Folha (publicado em 21/11/2021)

Saiu um dos mais importantes livros recentes de ciência social brasileira: “O Povo de Deus”, escrito pelo antropólogo Juliano Spyer e editado pela Geração em 2020.

Juliano viveu ano e meio em um bairro popular muito afastado do centro de Salvador.
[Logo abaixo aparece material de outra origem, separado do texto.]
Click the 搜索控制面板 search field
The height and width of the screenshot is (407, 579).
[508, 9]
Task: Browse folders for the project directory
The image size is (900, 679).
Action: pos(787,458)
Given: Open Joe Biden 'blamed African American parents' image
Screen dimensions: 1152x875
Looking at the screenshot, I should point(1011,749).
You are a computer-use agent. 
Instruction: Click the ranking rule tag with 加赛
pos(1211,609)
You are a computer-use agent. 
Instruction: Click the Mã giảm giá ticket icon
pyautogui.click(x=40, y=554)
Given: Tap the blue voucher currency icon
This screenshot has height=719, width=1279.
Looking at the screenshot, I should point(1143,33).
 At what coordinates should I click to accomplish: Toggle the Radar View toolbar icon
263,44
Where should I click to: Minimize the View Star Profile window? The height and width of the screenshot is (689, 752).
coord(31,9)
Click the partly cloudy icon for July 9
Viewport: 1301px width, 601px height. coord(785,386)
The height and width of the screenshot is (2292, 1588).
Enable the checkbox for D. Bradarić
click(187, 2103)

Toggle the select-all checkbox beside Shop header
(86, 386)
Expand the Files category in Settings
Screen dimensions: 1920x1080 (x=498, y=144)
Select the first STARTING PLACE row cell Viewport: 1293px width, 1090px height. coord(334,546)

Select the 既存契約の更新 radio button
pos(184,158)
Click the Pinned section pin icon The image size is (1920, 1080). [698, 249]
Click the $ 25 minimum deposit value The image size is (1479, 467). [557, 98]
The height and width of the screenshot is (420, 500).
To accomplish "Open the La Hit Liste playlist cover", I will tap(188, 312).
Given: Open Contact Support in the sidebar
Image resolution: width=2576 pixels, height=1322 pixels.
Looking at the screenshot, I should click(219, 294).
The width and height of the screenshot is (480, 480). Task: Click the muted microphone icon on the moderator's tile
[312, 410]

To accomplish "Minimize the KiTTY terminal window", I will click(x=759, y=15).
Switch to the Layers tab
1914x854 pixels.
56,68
Em sua pesquisa de campo para a sua tese de doutorado defendida no University College London (UCL) sobre mídias sociais (“Mídias sociais no Brasil emergente”, publicada em 2018), Juliano constatou a importância das igrejas evangélicas na socialização da comunidade.

No livro sobre os evangélicos, Juliano apresenta um sumário, em linguagem fluente e sem grandes tecnicidades, do conhecimento sistemático que os antropólogos e os sociólogos adquiriram nas últimas décadas sobre os evangélicos.

Em uma sociedade pobre que passou por um agudo processo de transição demográfica e urbanização, sem que fosse acompanhado dos investimentos em educação, produziu-se uma parte grande da população que não tem acesso a serviços públicos nem tem redes de suporte e conexões. Segundo Juliano: “O crescimento do cristianismo evangélico no Brasil tem menos a ver com pastores oportunistas e carismáticos e mais com a influência das igrejas para melhorar as condições de vida dos mais pobres. (…) As igrejas evangélicas funcionam como Estado de bem-estar social informal, ocupando espaços abandonados pelo poder público”.

Ingressar na igreja tem efeitos sobre a redução do alcoolismo e da violência doméstica e acaba por empoderar as mulheres: “A conversão masculina aumenta indiretamente o poder feminino na relação, na medida em que o homem abre mão de ficar na rua, que é o seu espaço de liberdade, anonimato, farra, bares, relacionamentos paralelos”.

Ingressar na igreja evangélica acaba por desenvolver nas pessoas inúmeras habilidades socioemocionais absolutamente necessárias para o bom desempenho no mercado de trabalho moderno. Nas palavras de Juliano, “o ambiente de muitas das igrejas evangélicas estimula a disciplina pessoal e a resiliência dos fiéis, promove a cultura do empreendedorismo, fortalece a atuação de redes de ajuda mútua e incentiva o investimento em instrução profissional”.

Há uma ética conservadora nas igrejas evangélicas. Para elas, “a pobreza é um problema individual”. Independentemente de essa visão de mundo descrever bem ou não os fatos, ela parece ser mais produtiva, para os pobres, como meio de progresso do que a visão coletivista da Igreja Católica.

A atuação dos evangélicos, em relação à caridade, é bem diferente da dos católicos. Em vez de ajudar materialmente, o evangélico atua promovendo a conversão, para que a pessoa em condição de rua, por exemplo, ganhe hábitos novos e mude de vida.

Finalmente, o fato de os pastores viverem nas próprias comunidades faz enorme diferença. Como Juliano descreve no capítulo 5 de sua tese de doutorado sobre mídias sociais, uma das grandes dificuldades das escolas públicas é a distância física e socioeconômica entre os professores e os alunos.

Há motivos para críticas à comunidade evangélica. Juliano trata deles no 46º capítulo (o livro tem 48 capítulos curtos, distribuídos em sete partes). O que não podemos é sermos preconceituosos, confundirmos o comportamento muitas vezes pernicioso de algumas lideranças com a comunidade e não olhar para o fenômeno com a profundidade que ele merece.

O livro de Juliano nos pega pela mão e nos desvenda esse mundo desconhecido que há, muitas vezes, a poucos quilômetros de nossas casas.